There’s only one problem with the story. It looks like it’s completely full of shit.
From the comments to Ben’s blog entry, someone identifying himself as AOL spokesman Andrew Weinstein wrote the following:
The rumors flying around the blogosphere about the AIM Terms of Service are totally false.
First and foremost, AOL does not monitor, read or review any user-to-user communication through the AIM network, except in response to a valid legal process. The AIM privacy policy (which is part of the AIM TOS) makes that crystal clear:
“AOL does not read your private online communications when you use any of the communication tools offered as AIM Products. If, however, you use these tools to disclose information about yourself publicly (for example, in chat rooms or online message boards made available by AIM), other online users may obtain access to any information you provide.”
The second sentence of that same paragraph — and the related section of the AIM Terms of Service — is apparently causing the confusion. The related section of the Terms of Service is called “Content You Post” and, as such, logically and legally it relates only to content a user posts in a public area of the service.
If a user posts content in a public area of the service, like a chat room, message board, or other public forum, that information may be used by AOL for other purposes. One example of this might be a user who posts a “Rate a Buddy” photo and thus allows AIM to post it for other AIM users to vote on it. Another might be AOL taking an excerpt from a message board posting on a current news issue and highlighting it in a different area of the service.

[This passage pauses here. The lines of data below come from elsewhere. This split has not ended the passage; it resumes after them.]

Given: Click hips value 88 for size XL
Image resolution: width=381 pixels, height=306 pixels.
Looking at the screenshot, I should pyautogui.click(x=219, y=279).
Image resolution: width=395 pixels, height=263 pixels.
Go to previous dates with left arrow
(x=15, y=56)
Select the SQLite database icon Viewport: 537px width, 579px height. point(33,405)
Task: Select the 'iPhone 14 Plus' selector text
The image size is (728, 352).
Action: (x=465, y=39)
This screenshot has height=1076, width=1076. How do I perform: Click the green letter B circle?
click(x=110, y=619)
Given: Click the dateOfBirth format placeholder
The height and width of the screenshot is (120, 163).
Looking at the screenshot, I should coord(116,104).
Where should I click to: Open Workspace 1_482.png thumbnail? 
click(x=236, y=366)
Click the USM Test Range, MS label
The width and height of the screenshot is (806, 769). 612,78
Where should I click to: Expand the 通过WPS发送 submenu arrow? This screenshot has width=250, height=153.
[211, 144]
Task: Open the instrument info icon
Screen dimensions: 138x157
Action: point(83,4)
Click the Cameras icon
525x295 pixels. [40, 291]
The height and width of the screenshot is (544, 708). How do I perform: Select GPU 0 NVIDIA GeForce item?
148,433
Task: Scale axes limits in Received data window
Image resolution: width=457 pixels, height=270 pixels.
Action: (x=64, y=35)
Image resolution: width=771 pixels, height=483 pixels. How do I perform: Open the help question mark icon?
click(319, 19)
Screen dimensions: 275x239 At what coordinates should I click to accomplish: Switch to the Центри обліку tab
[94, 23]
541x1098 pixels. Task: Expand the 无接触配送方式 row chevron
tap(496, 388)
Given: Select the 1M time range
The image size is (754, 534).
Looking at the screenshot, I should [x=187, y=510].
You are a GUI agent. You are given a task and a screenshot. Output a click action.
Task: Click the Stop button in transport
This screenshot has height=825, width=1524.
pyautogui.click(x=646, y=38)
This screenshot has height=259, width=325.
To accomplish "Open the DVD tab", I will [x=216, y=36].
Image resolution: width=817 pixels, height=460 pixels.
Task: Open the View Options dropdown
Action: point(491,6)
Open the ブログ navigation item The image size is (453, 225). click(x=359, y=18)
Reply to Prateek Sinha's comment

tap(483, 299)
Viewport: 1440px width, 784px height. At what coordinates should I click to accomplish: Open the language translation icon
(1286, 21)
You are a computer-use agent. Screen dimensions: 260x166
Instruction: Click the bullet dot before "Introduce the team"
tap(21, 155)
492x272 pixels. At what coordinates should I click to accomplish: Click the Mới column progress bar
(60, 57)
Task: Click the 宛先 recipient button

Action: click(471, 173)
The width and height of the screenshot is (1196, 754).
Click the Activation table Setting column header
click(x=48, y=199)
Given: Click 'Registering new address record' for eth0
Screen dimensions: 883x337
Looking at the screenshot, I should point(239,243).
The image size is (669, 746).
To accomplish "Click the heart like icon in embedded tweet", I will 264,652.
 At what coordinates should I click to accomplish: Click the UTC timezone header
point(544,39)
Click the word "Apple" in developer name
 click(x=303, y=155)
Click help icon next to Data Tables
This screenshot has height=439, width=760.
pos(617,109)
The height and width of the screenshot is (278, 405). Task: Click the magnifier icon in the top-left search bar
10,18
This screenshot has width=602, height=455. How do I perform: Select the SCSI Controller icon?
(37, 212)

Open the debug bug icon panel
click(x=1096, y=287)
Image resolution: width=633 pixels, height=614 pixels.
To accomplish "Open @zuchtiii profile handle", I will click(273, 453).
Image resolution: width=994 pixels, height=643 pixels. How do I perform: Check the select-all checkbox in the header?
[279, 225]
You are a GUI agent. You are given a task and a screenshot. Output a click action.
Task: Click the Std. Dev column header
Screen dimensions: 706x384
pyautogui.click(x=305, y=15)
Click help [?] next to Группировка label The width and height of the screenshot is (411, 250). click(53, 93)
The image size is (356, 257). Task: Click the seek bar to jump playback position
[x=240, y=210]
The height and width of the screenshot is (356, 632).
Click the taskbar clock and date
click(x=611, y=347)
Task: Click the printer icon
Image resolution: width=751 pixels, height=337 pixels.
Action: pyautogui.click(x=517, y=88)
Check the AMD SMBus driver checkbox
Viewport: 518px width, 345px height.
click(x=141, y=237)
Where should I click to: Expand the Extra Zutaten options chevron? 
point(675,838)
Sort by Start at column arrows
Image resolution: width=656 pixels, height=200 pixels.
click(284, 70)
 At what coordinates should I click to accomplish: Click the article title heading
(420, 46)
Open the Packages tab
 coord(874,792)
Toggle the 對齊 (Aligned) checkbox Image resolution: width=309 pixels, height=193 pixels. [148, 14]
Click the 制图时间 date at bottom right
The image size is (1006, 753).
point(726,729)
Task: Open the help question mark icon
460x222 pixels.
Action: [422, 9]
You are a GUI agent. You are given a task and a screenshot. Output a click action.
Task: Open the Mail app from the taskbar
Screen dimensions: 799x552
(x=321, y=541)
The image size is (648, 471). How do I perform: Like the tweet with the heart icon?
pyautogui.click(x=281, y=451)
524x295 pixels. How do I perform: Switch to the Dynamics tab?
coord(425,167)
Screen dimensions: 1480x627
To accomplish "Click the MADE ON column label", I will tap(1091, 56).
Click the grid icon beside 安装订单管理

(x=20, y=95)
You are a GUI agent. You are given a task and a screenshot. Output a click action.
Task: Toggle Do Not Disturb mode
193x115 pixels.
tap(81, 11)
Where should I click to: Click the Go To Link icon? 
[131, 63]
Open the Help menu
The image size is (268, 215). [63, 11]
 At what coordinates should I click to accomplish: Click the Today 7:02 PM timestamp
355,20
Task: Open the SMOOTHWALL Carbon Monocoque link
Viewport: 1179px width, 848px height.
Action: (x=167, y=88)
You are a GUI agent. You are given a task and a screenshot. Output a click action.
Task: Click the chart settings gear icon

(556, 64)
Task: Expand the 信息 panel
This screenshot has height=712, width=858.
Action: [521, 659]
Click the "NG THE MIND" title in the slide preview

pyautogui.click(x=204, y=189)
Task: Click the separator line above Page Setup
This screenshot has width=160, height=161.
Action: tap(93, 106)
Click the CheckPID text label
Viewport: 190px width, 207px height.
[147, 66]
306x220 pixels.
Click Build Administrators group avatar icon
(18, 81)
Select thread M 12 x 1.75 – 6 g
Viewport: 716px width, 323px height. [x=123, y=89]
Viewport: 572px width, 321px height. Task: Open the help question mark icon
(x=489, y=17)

Such language is standard in almost all similar user agreements, including those from Microsoft and most online news publications (MSN excerpted below). That clause simply lets the user know that content they post in a public area can be seen by other users and can be used by the owner of the site for other purposes.
Finally, there seems to be a misimpression that the change was recently made. In fact, the current AIM Terms of Service was last updated in February 2004 and has been in place for more than a year. The prior terms of service had very similar language reserving the same rights.
In short, AIM user-to-user communication has been and will remain private, the AIM TOS was not changed, and the TOS includes a standard clause on publicly posted material.
In other words, the controversial wording was about message-board posts, not instant messenging, and is a function of the service provider being able to let other users see your posts.
Ben got it wrong: he read the terms of service, jumped to conclusions about what it meant, and began posting about it. (He did his best to promote it: he submitted it to Slashdot and later posted it himself to MacSlash.) And the bloggers and Internet cognoscenti, who’ve raised paranoia about corporations to an art form, were all too willing to swallow a story that, on its surface, was quite absurd — as though AOL could put several million iterations of “l8r d00d” to nefarious use!
This is not the sort of thing that gives bloggers journalistic credibility. On MacSlash, Ben said that he “broke the news on the story.” Bullshit. Any real reporter would have called up AOL and asked whether this was in fact the case. Jumping to conclusions because you can’t read a legal document is common enough — you wouldn’t believe some of the crazy interpretations of wildlife conservation law I’ve heard from reptile hobbyists, for example — but it’s not breaking a news story. If you’re going to start a public campaign against a popular service, it’s probably not a bad idea to check your facts first.
Ben got it wrong, full stop. And now people are running around telling each other to stop using AIM. That’s not likely to abate any time soon: correcting the record is going to be extremely difficult, and several of the places where this is posted aren’t likely to do it.
Update 3/14: eWeek covers AOL’s denial.